##### Data provided
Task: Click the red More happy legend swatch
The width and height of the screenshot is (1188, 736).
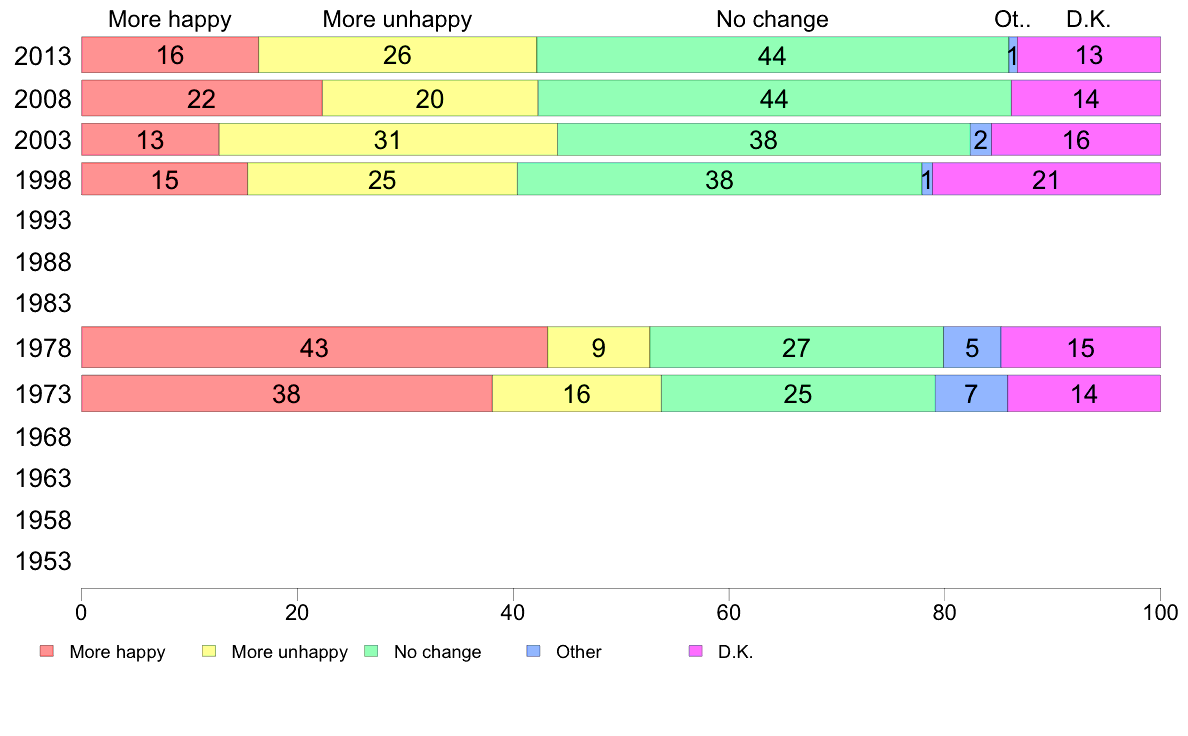Action: [46, 652]
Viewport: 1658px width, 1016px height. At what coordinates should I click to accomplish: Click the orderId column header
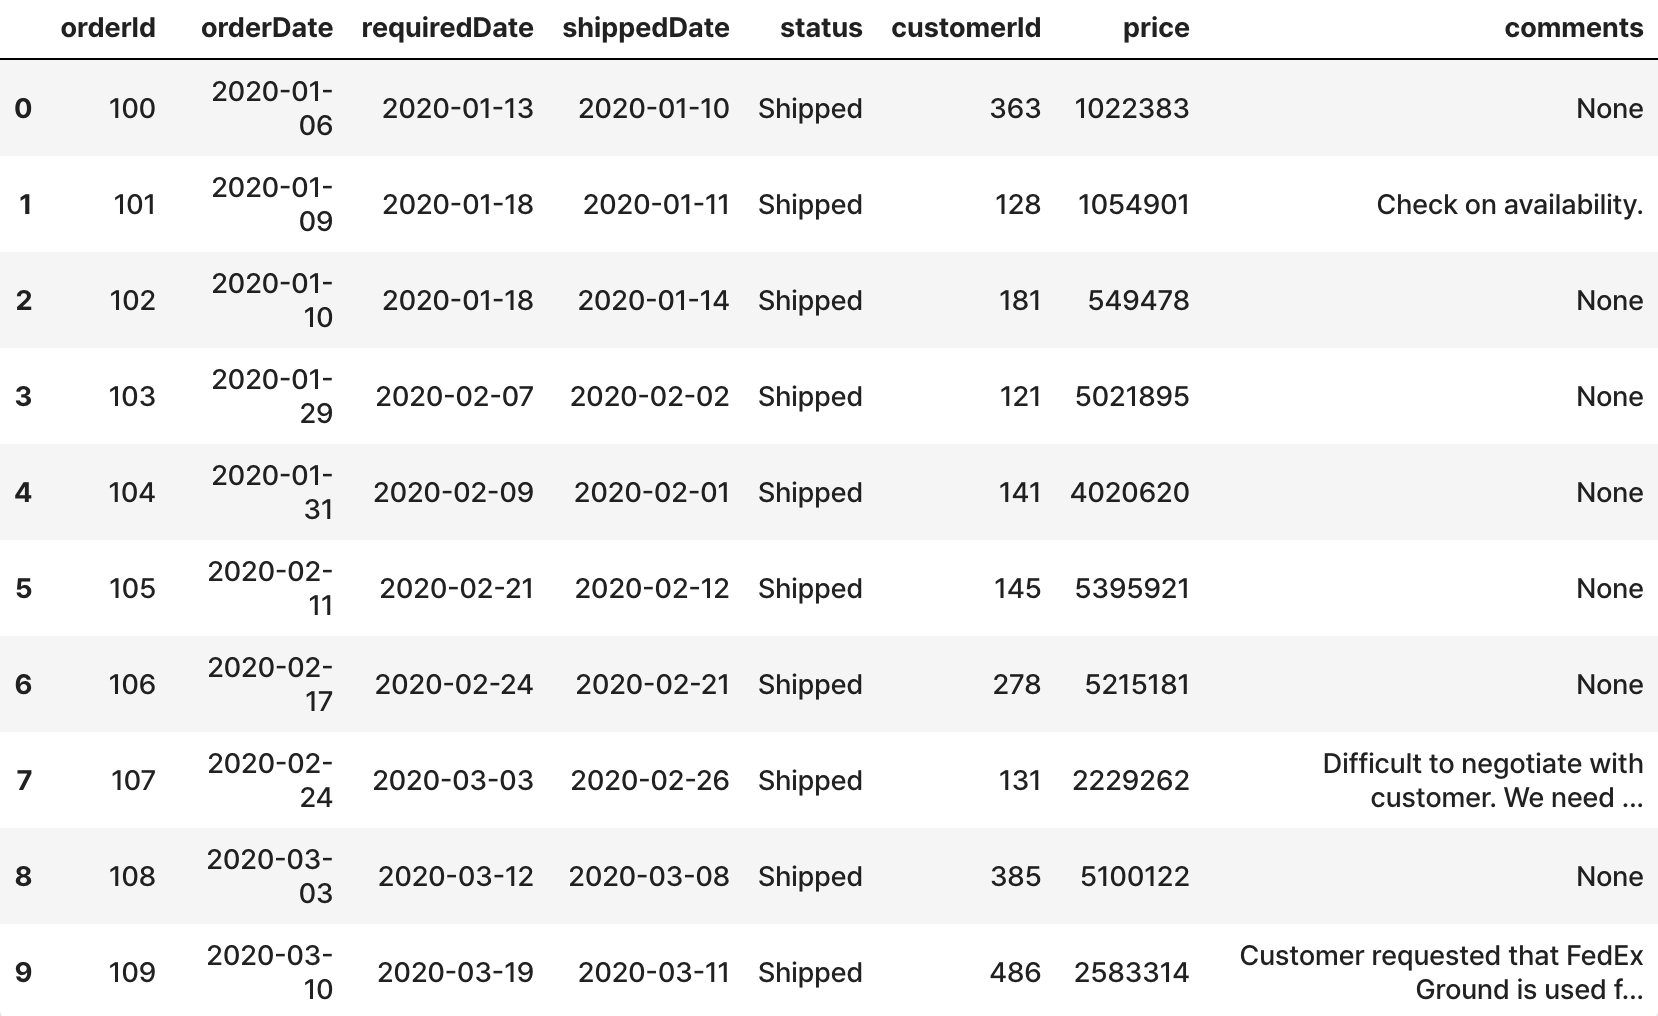point(108,28)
##########
■ The exercise ■
Copy out, word for word, the lines from the one containing "Viewport: 1658px width, 1016px" through the last line above, leaving out the pictures.

■ Exercise output ■
Viewport: 1658px width, 1016px height. At what coordinates should I click to accomplish: Click the orderId column header
point(108,28)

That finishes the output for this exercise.